Fuente:
El poemario habla de las vivencias, los recuerdos y las reflexiones de los lugares en los que se ha vivido –y se vive–, lugares que siempre son intercambiables. Chicago, Nueva York, Budapest, Arizona, etc, son algunos de los sitios de los que José Nieto hace mención. Uno de los procesos que hacen especial al poemario es el ingenio del poeta al interiorizar cada uno de ellos. Los hace totalmente suyos:
«Pero el ansia de la vida abre hueco en cada casa
y –en estos momentos– todos los lugares del mundo
podrían ser Nueva York despegando entre mis manos».
O en este otro fragmento:
«Yo sigo el río.
Y podría prometerte un imperio, rescatar a la vieja
Europa: pianos, bailes, salones decorados,
de su particular exilio. Podría hacerlo, pero no se edificó para mí
la Plaza de los Héroes».
Los poemas al invitarnos a caminar por las grandes ciudades lo que hacen es pasearnos por las calles que el poeta lleva dentro.

Tareas pendientes:
#1 Responde a estas preguntas a partir del texto sobre el poemario:
(a) ¿De qué habla el poemario?
(b) ¿Qué cuatro lugares se nombran como sitios que menciona José Nieto?
(c) ¿Por qué calles nos pasean los poemas, según la última frase del texto?
#2 Resume en dos oraciones el párrafo de la fuente que empieza con «El poemario habla de las vivencias» y conserva sus datos principales.
Las líneas de datos no tienen nada que ver con el texto sobre el poemario.

Líneas de datos:
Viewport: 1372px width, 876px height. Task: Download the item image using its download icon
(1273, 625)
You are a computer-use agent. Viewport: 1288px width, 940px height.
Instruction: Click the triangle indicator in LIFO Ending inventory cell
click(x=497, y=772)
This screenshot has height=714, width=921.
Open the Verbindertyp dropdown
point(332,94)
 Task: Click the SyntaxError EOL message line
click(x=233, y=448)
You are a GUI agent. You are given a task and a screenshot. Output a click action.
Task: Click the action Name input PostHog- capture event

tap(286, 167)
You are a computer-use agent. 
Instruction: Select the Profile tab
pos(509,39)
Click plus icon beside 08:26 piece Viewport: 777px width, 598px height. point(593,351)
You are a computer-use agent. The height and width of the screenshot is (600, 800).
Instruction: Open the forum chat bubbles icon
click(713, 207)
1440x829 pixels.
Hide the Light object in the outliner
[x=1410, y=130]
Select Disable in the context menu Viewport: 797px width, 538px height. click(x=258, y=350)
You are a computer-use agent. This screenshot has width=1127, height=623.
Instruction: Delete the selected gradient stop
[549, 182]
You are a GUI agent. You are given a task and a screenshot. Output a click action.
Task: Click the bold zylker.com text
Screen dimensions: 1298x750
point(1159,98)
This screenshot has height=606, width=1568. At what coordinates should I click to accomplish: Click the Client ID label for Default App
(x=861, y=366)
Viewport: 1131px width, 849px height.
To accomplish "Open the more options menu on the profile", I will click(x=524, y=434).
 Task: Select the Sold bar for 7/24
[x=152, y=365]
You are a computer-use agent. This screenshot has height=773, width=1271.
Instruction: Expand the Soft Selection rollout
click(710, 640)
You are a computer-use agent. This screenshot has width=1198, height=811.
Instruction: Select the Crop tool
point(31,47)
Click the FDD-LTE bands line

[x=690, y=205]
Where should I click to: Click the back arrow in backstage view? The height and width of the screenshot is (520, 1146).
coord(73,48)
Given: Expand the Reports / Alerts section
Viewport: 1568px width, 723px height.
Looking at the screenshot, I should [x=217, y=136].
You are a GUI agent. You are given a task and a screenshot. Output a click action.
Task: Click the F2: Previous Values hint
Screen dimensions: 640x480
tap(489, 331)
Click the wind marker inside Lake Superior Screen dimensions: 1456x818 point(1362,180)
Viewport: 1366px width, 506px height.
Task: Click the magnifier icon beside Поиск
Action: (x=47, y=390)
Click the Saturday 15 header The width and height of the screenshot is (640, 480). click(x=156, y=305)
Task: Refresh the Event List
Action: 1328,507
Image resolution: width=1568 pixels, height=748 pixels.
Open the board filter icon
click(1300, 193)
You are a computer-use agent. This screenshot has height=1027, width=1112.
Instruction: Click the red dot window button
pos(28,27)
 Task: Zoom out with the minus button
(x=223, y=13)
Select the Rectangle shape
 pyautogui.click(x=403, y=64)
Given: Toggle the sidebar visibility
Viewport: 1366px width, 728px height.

Respuestas correctas:
#1
(a) De las vivencias, los recuerdos y las reflexiones de los lugares en los que se ha vivido y se vive.
(b) Chicago, Nueva York, Budapest y Arizona.
(c) Por las calles que el poeta lleva dentro.

#2 El poemario trata de vivencias, recuerdos y reflexiones sobre lugares donde se ha vivido y se vive, siempre intercambiables, como Chicago, Nueva York, Budapest o Arizona. Lo hace especial el ingenio con que José Nieto interioriza cada uno de esos lugares hasta hacerlos totalmente suyos.